Down to the last line, reproduce the records exactly.

__________

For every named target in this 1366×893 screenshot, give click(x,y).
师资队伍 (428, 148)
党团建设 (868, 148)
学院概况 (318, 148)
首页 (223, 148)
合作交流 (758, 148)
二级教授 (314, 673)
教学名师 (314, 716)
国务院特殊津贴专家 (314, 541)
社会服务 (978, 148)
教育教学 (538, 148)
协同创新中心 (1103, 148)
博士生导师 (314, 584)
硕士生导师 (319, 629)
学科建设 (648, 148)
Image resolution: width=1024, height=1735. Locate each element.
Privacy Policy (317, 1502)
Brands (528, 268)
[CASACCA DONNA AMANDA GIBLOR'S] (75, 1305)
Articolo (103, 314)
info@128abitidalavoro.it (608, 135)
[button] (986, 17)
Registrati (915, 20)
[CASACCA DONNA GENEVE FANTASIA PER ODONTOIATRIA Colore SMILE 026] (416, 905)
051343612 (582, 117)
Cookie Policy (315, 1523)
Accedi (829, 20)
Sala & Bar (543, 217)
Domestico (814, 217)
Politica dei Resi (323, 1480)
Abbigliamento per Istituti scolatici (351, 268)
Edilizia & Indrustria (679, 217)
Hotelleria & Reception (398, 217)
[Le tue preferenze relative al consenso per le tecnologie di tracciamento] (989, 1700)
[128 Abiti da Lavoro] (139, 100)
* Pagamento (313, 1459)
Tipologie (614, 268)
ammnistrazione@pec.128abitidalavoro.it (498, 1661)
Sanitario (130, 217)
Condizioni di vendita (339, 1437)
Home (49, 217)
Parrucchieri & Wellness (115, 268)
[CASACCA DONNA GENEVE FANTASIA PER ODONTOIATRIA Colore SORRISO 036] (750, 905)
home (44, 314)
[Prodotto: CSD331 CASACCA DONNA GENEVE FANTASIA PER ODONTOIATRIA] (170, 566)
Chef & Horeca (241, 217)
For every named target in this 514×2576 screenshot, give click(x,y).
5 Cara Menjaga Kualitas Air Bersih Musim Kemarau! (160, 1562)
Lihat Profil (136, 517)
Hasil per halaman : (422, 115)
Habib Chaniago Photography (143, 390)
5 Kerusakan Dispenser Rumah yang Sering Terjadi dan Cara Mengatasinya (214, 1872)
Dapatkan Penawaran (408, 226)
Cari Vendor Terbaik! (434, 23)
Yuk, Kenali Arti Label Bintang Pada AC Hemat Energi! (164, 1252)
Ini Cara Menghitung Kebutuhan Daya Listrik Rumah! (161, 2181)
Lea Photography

__________

**RESPONSE TO THE EXERCISE**
For every named target in this 1366×893 screenshot, give click(x,y).
师资队伍 (428, 148)
党团建设 (868, 148)
学院概况 (318, 148)
首页 (223, 148)
合作交流 (758, 148)
二级教授 (314, 673)
教学名师 (314, 716)
国务院特殊津贴专家 (314, 541)
社会服务 (978, 148)
教育教学 (538, 148)
协同创新中心 (1103, 148)
博士生导师 (314, 584)
硕士生导师 (319, 629)
学科建设 (648, 148)
Image resolution: width=1024, height=1735. Locate each element.
Privacy Policy (317, 1502)
Brands (528, 268)
[CASACCA DONNA AMANDA GIBLOR'S] (75, 1305)
Articolo (103, 314)
info@128abitidalavoro.it (608, 135)
[button] (986, 17)
Registrati (915, 20)
[CASACCA DONNA GENEVE FANTASIA PER ODONTOIATRIA Colore SMILE 026] (416, 905)
051343612 (582, 117)
Cookie Policy (315, 1523)
Accedi (829, 20)
Sala & Bar (543, 217)
Domestico (814, 217)
Politica dei Resi (323, 1480)
Abbigliamento per Istituti scolatici (351, 268)
Edilizia & Indrustria (679, 217)
Hotelleria & Reception (398, 217)
[Le tue preferenze relative al consenso per le tecnologie di tracciamento] (989, 1700)
[128 Abiti da Lavoro] (139, 100)
* Pagamento (313, 1459)
Tipologie (614, 268)
ammnistrazione@pec.128abitidalavoro.it (498, 1661)
Sanitario (130, 217)
Condizioni di vendita (339, 1437)
Home (49, 217)
Parrucchieri & Wellness (115, 268)
[CASACCA DONNA GENEVE FANTASIA PER ODONTOIATRIA Colore SORRISO 036] (750, 905)
home (44, 314)
[Prodotto: CSD331 CASACCA DONNA GENEVE FANTASIA PER ODONTOIATRIA] (170, 566)
Chef & Horeca (241, 217)
For every named target in this 514×2576 screenshot, give click(x,y).
5 Cara Menjaga Kualitas Air Bersih Musim Kemarau! (160, 1562)
Lihat Profil (136, 517)
Hasil per halaman : (422, 115)
Habib Chaniago Photography (143, 390)
5 Kerusakan Dispenser Rumah yang Sering Terjadi dan Cara Mengatasinya (214, 1872)
Dapatkan Penawaran (408, 226)
Cari Vendor Terbaik! (434, 23)
Yuk, Kenali Arti Label Bintang Pada AC Hemat Energi! (164, 1252)
Ini Cara Menghitung Kebutuhan Daya Listrik Rumah! (161, 2181)
Lea Photography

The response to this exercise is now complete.